Pictured: Me, watching the Steelers
I was back in Pittsburgh for Thanksgiving. One thing I realized is that you get a very different picture of the city’s sports landscape from the local media than you do from the national media, as the former is wholly biased (something I can, in some respects, appreciate).
As such, on my ride to the airport this morning, the coverage of the Steelers’ dismal performance in their 26-7 loss to the Buffalo Bills was nothing short of an evisceration. Even so, the venom and vitriol from the local talking heads paled in comparison to what the on-field performance deserved yesterday evening.
There is not a lot to say about the game itself. The defense was putrid, allowing 249 rushing yards to James Cook, Josh Allen, and company—the highest total by a visitor since 1975. The offense only had the ball for eighteen minutes, a pathetic 30% of the game, and amassed a measly 166 total yards—83 fewer than Buffalo’s rushing total. Rodgers and Rudolph were a combined 10-24 for 117 yards, an interception (thrown by Rudolph), and a fumble returned for a touchdown on the opening play of the second half (committed by Rodgers, a play on which he may have fractured his nose).
One post-game quote really stuck out to me. During T.J. Watt’s press conference, he stated, “I’ve never seen a team run the same play that much and have that kind of success”. Watt was a ghost yesterday, as has become more and more frequent this season, and he was referring to the Bills running the ball up the middle. James Cook carried the ball 32 times for 144 yards. His backup, Ray Davis, toted the ball nine times for 62 yards, too. Those two backs averaged out to 5.33 yards per rush.

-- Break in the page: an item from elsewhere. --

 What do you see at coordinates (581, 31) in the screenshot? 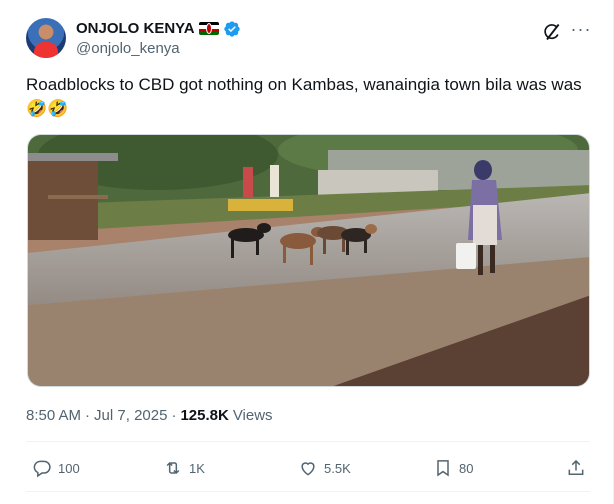
I see `more-horizontal-icon: ···` at bounding box center [581, 31].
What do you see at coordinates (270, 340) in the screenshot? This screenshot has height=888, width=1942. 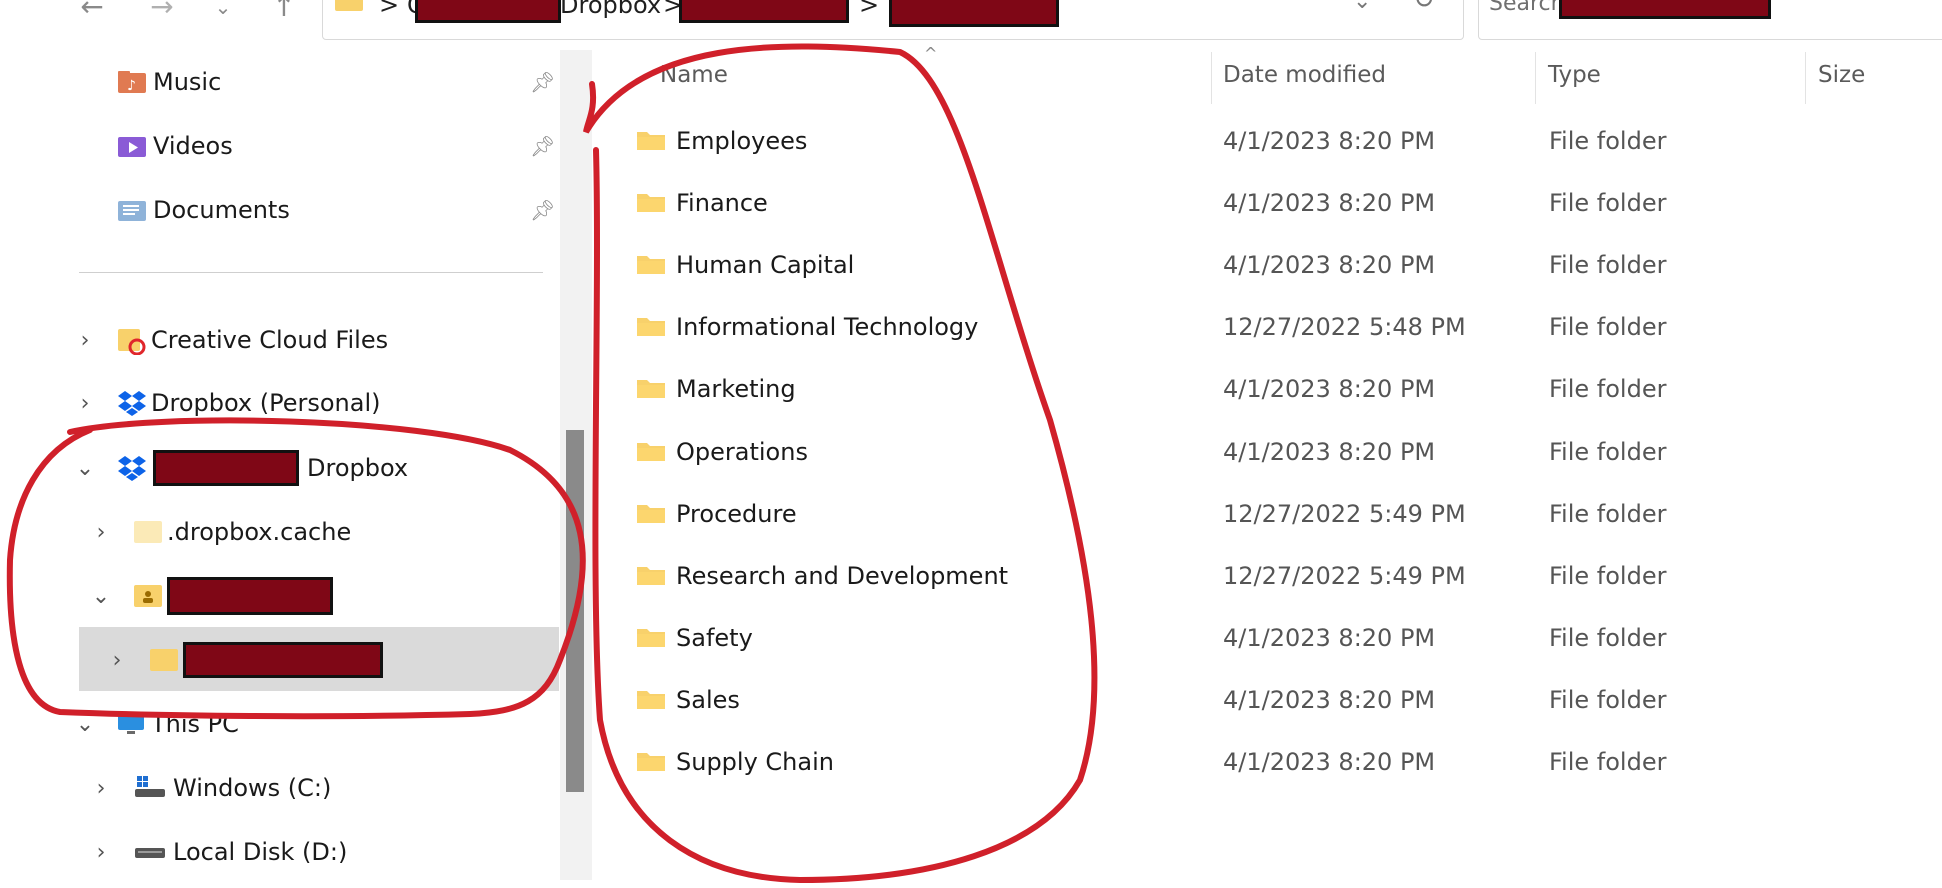 I see `sidebar-item-label: Creative Cloud Files` at bounding box center [270, 340].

No wonder the defense was on the field for 42 minutes—getting gashed for five-plus yards every run makes it nearly impossible to get off the field. Did the defense adjust during the game to prevent the Bills from stampeding through the league’s highest-paid unit? If they did, whatever Teryl Austin—the defensive coordinator—did was futile.
The Steelers have had a lead in every game this season. They were up 7-3 at halftime yesterday and received the kick to begin the second half. In the six games where they got the ball first to start the third quarter, they have not scored one point on that opening drive of the second half. That…is fucking pathetic.
Frustrations boiled over on the North Shore yesterday. Chants of “Fire Tomlin” echoed throughout Heinz Field (yes, I still refuse to call it by its new name). The fans booed the team’s anthem, “Renegade” by Styx, as it was played immediately after a failed fourth-down conversion attempt by Arthur Smith’s archaic offense. Even the drunkest and most ardent fans left early, stunned by what a once-proud organization displayed on the national stage.
It is time. The game has passed Tomlin by. Arthur Smith’s offense has very few differences compared to the much-maligned system that preceded his—Matt Canada’s. Teryl Austin cannot scheme his pass rushers into the backfield, even against backup tackles. At what point does upper management realize that a change of scenery for these gentlemen is best for all parties?
Steelers’ games have become unwatchable over the past half-decade. I expected that in the immediate aftermath of Ben Roethlisberger’s retirement, but I also expected the franchise to know when to rebuild. Instead, Art Rooney II decided that it would be better to permanently reside in mediocrity, eternally damning the Steelers’ organization to a purgatory in which they can never significantly improve with draft capital.
Make some goddamn changes. Serious changes. This cannot continue to be the “standard” about which so many fans have talked for the past eighty-plus years.